WORK TO COMPLETE ::
Look at the data below and print exactly the lines from its first line through the line with "Add a new page using the plus icon"; the pictures stay out of the copy.

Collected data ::
^^^^

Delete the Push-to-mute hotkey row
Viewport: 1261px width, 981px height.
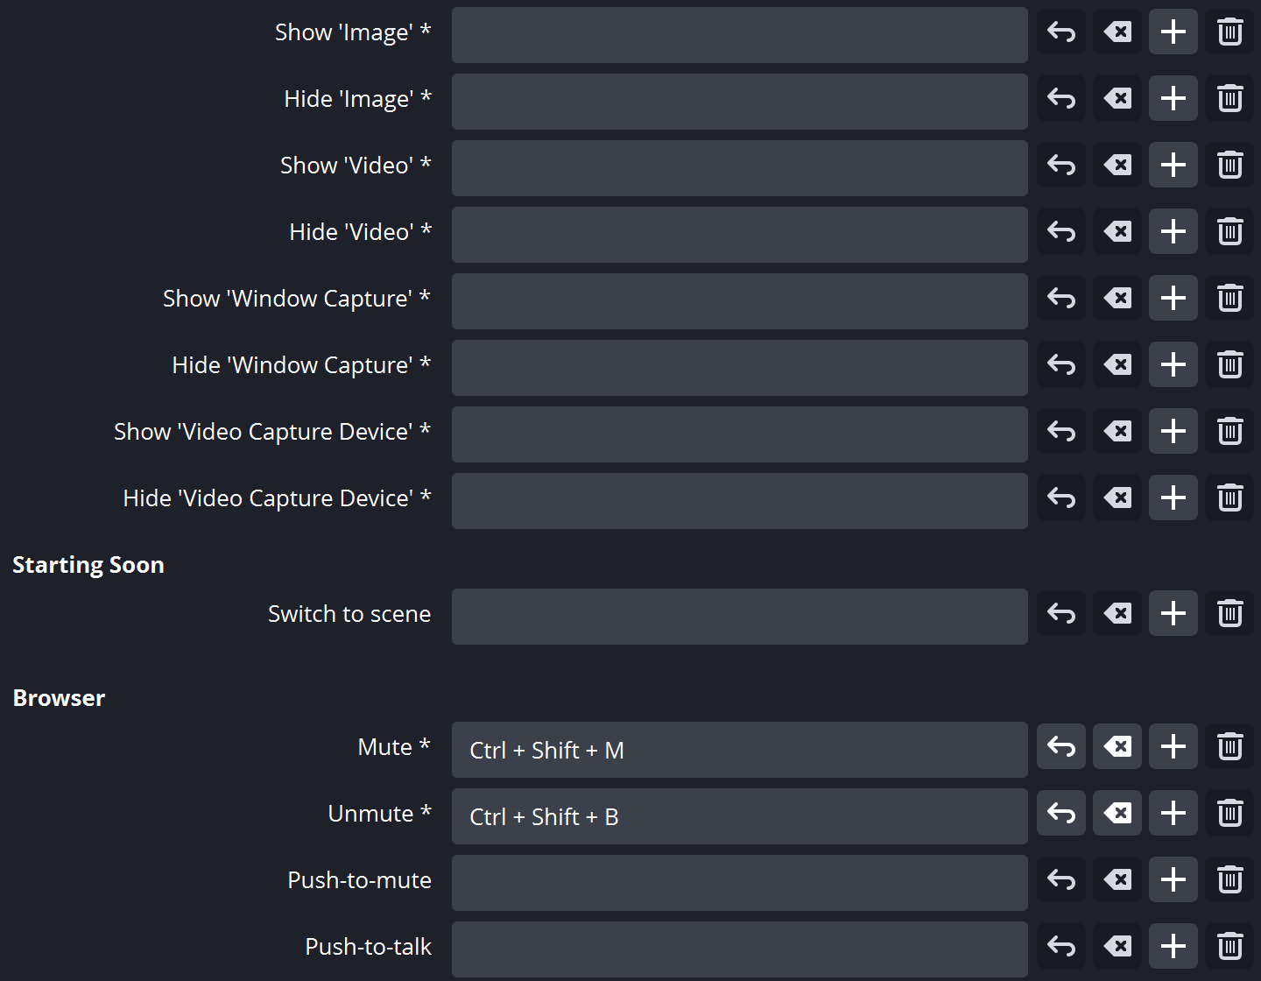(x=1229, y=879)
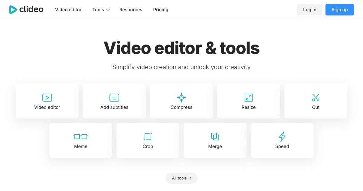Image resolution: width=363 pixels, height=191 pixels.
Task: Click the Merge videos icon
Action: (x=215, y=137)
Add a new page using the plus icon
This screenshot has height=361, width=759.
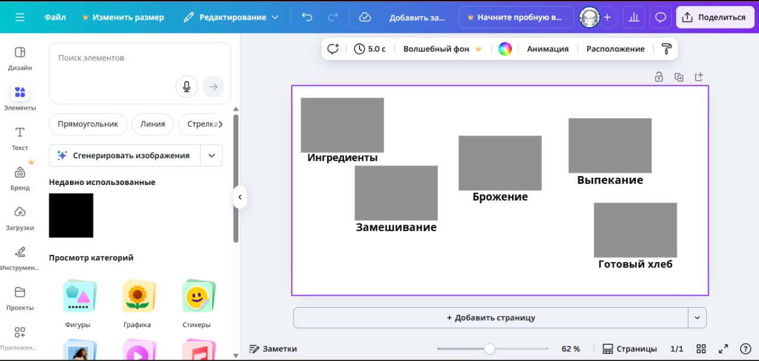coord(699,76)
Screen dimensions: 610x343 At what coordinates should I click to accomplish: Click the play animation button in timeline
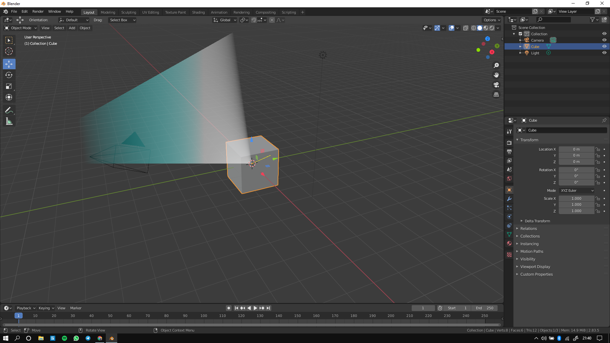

^^^^

OUTPUT BELOW ::
Delete the Push-to-mute hotkey row
Viewport: 1261px width, 981px height.
(x=1229, y=879)
Image resolution: width=363 pixels, height=191 pixels.
Task: Click the Merge videos icon
Action: (x=215, y=137)
Add a new page using the plus icon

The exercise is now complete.